--- start Page excerpt ---
Mikael, et al,
Thanx for your teams' work on improving the clarity. My comments:
1. I'm not sure about the new terminology of "non-literal" - I liked "rich representation" more as it defines what it is rather than what it's not, especially as a non-literal may actually include literal value strings!
2. Related to this is the fact that all representations of a non-literal surrogate are equal - this makes it hard to work out which representation to present to a user as there's no typing of the representations. I guess this situation is more politcally correct, but one of the things I liked about the old RDF binding was you could just look for an rdfs:label and display that. This model doesn't seem to allow that (if I read the last list item in 2.4 correctly). I'm reminded a key part of DC is simplicity to use. (Unfortunately I don't have an alternative suggestion.)
3. While it is OK for the DCAM to be informed by the RDF model, I think it should stand alone. So, the definition of "literal" (section 2.1 and 7) should have the definition included in this document rather than referring to RDF documents for a definition, especially as it's hard to find in that document.
From what I can gather from the RDF Concepts document [1], a literal is a Unicode string with a "lexical form", though lexical form is not defined. And a literal is either plain (with an optional language tag) or typed (with a mandatory datatype), though that part may not be relevant as plain/typed is covered elsewhere in the model.
Also there are RDF overtones in other areas, eg. that encoding schemes can only be identified using URIs, not text strings. This effectively says it's not possible to create a DC-based record that identifies encoding schemes unless they have been assigned a URI? Shouldn't these constraints be applied at the time of binding to a particular encoding?
4. I'm not sure I've got my head around the literals thing properly yet, but I'm assuming the use of literals (in DCAM and RDF) is for convenience - that really it is an entity that happens to be expressed with only one literal, but since there's only one literal let's just associate the literal directly to the property without an intermediate blank node?. If so, it may help to state the fact that it is a convenience thing and is the equivalent to a non-literal value surrogate with one value string (either in 2.2 or 4).
I guess what causes the confusion for me is if I have one string it is a literal value surrogate with a single value string, but if I decide to add a second string, it changes completely - to a non-literal value surrogate, even though both my values are strings. This is less confusing if I am aware that the first form is a convenience form for the second form, and that I was just being sheilded from the complexities.
If I am wrong in my assumption, maybe a clarification could be added - eg. when to choose a literal or non-literal form?
5. I've raised before I'd like to be able to add language to non-literals (eg. I have GIF image representation of the logo in different languages, but I can only indicate each is of datatype GIF, not what language each is), but I'm guessing this hasn't been included as RDF only seems to attach language to literals (the RDF Concepts document does cater for language in typed literals but only if it is encoded within the literal, ie. using xml:lang in XML/XHTML)?
--- end Page excerpt ---
--- start Data extract ---
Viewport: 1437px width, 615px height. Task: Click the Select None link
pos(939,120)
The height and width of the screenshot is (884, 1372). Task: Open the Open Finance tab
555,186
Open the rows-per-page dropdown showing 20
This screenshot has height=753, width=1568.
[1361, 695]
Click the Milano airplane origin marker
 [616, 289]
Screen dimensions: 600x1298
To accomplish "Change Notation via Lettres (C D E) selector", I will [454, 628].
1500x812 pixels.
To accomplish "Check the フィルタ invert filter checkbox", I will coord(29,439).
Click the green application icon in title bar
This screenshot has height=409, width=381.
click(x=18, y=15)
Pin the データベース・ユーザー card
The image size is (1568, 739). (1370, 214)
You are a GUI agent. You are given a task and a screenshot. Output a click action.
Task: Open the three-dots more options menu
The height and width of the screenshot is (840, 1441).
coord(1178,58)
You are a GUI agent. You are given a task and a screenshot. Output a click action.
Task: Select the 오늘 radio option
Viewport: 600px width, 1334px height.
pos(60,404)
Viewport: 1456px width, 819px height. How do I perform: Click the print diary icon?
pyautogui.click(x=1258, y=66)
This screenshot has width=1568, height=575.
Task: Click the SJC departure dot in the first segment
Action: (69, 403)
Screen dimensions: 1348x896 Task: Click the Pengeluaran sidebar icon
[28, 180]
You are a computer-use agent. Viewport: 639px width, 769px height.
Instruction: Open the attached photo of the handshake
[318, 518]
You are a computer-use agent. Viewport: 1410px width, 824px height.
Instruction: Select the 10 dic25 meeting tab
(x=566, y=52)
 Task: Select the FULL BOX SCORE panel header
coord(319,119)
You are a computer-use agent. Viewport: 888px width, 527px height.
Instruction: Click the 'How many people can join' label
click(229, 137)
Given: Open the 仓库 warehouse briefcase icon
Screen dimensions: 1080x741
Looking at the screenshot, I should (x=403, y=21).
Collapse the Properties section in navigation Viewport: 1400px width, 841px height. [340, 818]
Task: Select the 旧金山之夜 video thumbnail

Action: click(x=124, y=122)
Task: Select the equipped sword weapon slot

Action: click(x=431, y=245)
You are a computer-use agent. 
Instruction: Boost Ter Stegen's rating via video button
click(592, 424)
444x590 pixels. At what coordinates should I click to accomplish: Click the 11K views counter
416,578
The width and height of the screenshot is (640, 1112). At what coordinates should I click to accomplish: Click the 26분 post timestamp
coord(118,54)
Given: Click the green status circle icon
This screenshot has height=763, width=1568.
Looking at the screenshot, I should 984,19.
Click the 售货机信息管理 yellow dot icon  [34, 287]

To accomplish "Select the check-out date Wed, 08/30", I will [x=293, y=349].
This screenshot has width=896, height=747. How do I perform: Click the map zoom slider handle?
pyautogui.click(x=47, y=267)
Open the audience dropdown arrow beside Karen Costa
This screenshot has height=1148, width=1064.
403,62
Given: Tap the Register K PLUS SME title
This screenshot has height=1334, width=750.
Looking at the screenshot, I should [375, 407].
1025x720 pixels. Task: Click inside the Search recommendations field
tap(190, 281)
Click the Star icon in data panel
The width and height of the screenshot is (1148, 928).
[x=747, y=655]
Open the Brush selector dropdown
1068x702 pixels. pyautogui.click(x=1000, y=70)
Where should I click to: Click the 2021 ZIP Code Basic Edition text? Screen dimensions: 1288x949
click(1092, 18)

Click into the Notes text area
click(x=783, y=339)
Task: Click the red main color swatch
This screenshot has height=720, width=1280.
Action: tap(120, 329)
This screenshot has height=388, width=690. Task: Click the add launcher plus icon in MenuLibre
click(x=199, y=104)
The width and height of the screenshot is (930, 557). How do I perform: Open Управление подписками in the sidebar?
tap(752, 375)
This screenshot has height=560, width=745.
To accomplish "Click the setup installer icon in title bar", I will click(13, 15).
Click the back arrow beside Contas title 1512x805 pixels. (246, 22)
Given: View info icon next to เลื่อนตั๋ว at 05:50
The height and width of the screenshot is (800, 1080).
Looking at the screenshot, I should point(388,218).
--- end Data extract ---
* **Problem to solve**: Write out the stretch of the DCAM feedback message from "4. I'm not sure" through "in 2.2 or 4).", word for word. Answer from the DCAM feedback message alone; the material plays no part.

* **The reply**:
4. I'm not sure I've got my head around the literals thing properly yet, but I'm assuming the use of literals (in DCAM and RDF) is for convenience - that really it is an entity that happens to be expressed with only one literal, but since there's only one literal let's just associate the literal directly to the property without an intermediate blank node?. If so, it may help to state the fact that it is a convenience thing and is the equivalent to a non-literal value surrogate with one value string (either in 2.2 or 4).